Run the split RDMA test with the same namespace pair:

export LD_LIBRARY_PATH=/work/build-socket-rdma/src:${LD_LIBRARY_PATH:-}
BIN=/work/build-socket-rdma/examples/daqiri_bench_rdma

ip netns exec "$SERVER_NS" env LD_LIBRARY_PATH="$LD_LIBRARY_PATH" \
  "$BIN" /tmp/rdma-server.yaml --seconds 11 --mode server &

sleep 1

ip netns exec "$CLIENT_NS" env LD_LIBRARY_PATH="$LD_LIBRARY_PATH" \
  "$BIN" /tmp/rdma-client.yaml --seconds 10 --mode client

wait

Use ib_send_bw or ib_write_bw in the same namespaces as a comparison baseline, and monitor mlnx_perf or ethtool -S on the same directional interfaces.

Example Spark socket results¶

The following DAQIRI socket matrix was run on the verified physical path enp1s0f0np0 -> enp1s0f1np1 with four client/server process pairs:

Protocol	Message size	App TX	App RX	Loss	Client `tx_packets_phy`	Server `rx_packets_phy`
TCP	1000	10.93 Gb/s	10.93 Gb/s	0.00%	1,513,047	1,513,047
TCP	8000	11.20 Gb/s	11.20 Gb/s	0.00%	1,550,052	1,550,052
TCP	1 MiB	11.67 Gb/s	11.67 Gb/s	0.00%	1,615,399	1,615,399
UDP	1000	12.28 Gb/s	11.68 Gb/s	4.88%	15,350,463	15,350,463
UDP	8000	12.93 Gb/s	10.10 Gb/s	21.91%	2,020,461	2,020,461
UDP	65507	12.84 Gb/s	12.41 Gb/s	3.34%	1,960,392	1,960,392

UDP 1 MiB is intentionally skipped because Linux UDP payloads above 65507 bytes require fragmentation or segmentation behavior outside the benchmark's supported payload model.

Restore host networking¶

After tests, move interfaces back to the host and restore the usual IPs.

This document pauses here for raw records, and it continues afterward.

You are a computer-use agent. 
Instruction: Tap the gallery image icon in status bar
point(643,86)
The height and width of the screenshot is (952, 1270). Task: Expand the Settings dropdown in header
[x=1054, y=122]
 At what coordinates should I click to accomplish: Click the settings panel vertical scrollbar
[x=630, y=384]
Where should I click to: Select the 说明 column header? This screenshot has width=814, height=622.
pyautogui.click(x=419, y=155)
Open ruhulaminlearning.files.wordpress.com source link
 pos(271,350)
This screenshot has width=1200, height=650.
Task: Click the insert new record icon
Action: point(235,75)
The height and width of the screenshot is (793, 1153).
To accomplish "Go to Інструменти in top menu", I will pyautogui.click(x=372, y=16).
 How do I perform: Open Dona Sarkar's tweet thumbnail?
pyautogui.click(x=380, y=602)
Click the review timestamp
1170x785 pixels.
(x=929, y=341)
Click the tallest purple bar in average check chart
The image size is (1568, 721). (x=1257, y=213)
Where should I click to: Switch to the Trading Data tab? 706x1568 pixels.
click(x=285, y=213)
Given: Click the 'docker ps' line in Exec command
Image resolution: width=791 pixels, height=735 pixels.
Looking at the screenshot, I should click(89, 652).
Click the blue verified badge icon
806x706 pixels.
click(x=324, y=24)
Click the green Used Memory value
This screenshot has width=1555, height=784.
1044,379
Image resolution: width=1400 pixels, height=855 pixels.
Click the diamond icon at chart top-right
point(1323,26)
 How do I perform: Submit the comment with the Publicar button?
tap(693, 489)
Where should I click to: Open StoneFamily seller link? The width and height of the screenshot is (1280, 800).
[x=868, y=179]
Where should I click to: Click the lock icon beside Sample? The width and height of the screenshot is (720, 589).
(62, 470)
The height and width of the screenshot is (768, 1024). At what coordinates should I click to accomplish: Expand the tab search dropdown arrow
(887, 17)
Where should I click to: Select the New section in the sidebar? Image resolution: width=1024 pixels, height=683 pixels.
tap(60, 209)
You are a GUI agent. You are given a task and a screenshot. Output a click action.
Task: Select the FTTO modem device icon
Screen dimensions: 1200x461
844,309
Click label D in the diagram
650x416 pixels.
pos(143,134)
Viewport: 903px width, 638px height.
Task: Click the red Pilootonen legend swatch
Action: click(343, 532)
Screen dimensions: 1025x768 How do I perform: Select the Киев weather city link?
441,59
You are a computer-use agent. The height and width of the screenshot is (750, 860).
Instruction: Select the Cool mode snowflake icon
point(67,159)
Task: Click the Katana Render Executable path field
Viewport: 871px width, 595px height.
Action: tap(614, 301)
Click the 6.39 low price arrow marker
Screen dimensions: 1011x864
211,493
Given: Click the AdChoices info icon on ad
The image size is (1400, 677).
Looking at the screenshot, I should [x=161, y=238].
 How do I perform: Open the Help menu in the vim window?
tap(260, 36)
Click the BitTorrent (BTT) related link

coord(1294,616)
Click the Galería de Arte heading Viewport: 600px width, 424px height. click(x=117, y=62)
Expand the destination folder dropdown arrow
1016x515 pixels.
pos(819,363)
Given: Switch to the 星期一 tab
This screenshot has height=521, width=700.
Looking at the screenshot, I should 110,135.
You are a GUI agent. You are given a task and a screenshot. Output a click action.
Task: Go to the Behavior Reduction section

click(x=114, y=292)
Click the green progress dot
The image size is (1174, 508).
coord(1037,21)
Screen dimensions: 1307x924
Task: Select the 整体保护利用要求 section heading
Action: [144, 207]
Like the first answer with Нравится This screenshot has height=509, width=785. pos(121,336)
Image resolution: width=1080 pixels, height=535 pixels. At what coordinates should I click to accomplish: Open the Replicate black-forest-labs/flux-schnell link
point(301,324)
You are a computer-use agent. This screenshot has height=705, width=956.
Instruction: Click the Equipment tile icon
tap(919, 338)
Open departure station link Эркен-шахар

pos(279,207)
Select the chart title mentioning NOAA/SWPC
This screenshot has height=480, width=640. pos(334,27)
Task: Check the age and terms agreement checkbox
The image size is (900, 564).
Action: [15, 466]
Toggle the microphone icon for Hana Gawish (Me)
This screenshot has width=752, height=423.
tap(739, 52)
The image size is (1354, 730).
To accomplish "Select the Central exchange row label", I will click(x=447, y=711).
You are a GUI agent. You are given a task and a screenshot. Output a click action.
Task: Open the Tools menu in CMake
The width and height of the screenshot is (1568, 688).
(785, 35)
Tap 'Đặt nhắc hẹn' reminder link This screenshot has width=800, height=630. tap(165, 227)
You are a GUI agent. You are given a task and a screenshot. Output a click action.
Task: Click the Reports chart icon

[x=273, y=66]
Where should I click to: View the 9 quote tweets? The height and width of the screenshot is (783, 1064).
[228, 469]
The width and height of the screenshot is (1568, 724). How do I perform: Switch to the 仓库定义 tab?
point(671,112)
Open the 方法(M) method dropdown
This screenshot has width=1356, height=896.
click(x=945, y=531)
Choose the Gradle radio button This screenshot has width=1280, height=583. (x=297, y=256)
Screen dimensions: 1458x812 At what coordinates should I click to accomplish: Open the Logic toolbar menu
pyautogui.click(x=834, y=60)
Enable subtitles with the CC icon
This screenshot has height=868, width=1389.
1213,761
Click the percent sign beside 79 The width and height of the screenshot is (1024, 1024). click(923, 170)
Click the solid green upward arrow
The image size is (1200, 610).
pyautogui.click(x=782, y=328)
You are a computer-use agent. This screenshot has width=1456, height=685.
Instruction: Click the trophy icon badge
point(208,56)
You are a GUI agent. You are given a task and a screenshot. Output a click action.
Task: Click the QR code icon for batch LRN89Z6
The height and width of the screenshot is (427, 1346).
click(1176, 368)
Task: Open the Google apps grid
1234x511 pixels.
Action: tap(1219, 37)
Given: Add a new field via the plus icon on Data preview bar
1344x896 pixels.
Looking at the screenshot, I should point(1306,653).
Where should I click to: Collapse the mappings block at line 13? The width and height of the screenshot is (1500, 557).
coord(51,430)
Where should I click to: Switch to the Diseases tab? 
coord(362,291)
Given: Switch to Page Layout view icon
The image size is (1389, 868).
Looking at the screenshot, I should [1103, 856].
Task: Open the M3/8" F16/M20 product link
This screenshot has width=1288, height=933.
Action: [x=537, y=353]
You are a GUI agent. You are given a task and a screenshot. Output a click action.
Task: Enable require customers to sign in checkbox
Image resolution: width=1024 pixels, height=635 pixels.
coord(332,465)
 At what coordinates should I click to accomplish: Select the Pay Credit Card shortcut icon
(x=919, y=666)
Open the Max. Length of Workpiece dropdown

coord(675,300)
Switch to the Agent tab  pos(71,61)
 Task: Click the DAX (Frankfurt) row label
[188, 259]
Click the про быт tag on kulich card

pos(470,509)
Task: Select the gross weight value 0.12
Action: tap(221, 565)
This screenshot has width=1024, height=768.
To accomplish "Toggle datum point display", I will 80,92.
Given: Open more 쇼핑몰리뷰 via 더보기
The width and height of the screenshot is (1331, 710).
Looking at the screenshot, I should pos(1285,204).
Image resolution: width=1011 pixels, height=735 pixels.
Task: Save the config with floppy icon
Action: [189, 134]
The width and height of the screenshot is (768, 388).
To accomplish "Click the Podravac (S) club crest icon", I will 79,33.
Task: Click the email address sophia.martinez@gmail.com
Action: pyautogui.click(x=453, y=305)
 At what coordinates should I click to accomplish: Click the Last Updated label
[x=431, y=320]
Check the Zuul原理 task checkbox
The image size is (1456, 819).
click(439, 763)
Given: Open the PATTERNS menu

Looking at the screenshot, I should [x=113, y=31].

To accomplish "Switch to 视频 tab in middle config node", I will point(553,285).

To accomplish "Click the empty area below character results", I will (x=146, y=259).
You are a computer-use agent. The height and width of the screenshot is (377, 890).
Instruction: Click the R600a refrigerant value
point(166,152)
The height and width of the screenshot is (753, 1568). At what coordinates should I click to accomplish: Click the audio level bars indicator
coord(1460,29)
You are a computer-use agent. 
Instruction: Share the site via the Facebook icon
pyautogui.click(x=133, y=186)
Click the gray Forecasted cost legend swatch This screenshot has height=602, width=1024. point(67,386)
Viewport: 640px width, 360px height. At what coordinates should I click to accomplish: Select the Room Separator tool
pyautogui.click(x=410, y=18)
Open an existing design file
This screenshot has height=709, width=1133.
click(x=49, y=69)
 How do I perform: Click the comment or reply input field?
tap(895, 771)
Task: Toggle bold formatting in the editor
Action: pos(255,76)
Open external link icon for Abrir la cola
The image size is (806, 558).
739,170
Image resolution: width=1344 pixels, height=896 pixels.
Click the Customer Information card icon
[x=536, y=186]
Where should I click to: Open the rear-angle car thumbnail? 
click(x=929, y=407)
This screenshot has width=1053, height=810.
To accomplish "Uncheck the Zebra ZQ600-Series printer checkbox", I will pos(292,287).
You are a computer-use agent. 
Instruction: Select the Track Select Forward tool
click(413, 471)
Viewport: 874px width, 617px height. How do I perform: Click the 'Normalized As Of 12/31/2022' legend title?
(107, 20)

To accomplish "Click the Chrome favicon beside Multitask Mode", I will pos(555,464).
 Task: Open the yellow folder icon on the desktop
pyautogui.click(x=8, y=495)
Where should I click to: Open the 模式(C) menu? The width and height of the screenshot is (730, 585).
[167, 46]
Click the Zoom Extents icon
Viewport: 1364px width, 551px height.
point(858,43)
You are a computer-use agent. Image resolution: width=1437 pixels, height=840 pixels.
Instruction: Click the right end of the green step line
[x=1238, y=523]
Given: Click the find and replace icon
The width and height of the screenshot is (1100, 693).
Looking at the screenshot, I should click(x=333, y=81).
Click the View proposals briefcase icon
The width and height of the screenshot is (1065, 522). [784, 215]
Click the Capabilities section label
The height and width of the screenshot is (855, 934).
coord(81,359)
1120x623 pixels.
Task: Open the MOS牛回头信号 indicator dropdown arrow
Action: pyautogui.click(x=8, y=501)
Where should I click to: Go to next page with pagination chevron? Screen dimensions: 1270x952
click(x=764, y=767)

Adjust names and addresses for the target machine:

for ns in "$CLIENT_NS" "$SERVER_NS"; do
  ip netns exec "$ns" ip link set "$CLIENT_IF" netns 1 >/dev/null 2>&1 || true
  ip netns exec "$ns" ip link set "$SERVER_IF" netns 1 >/dev/null 2>&1 || true
done

ip netns delete "$CLIENT_NS" >/dev/null 2>&1 || true
ip netns delete "$SERVER_NS" >/dev/null 2>&1 || true

for ifc in enp1s0f0np0 enp1s0f1np1 enP2p1s0f0np0 enP2p1s0f1np1; do
  ip addr flush dev "$ifc" >/dev/null 2>&1 || true
  ip link set dev "$ifc" mtu 9082 up >/dev/null 2>&1 || true
done

Loopback disable knobs¶

If namespace isolation still increments only vport counters, check whether the platform exposes loopback control:

ethtool --show-priv-flags <interface>
ethtool --set-priv-flags <interface> local_lb off

mlxconfig -d <device> q | grep FORCE_LOOPBACK_DISABLE
mlxconfig -d <device> set FORCE_LOOPBACK_DISABLE=1

Treat firmware settings as maintenance-window changes: query first, set only with the proper Mellanox tooling available, then reset or reboot as required and rerun the same rx_packets_phy proof.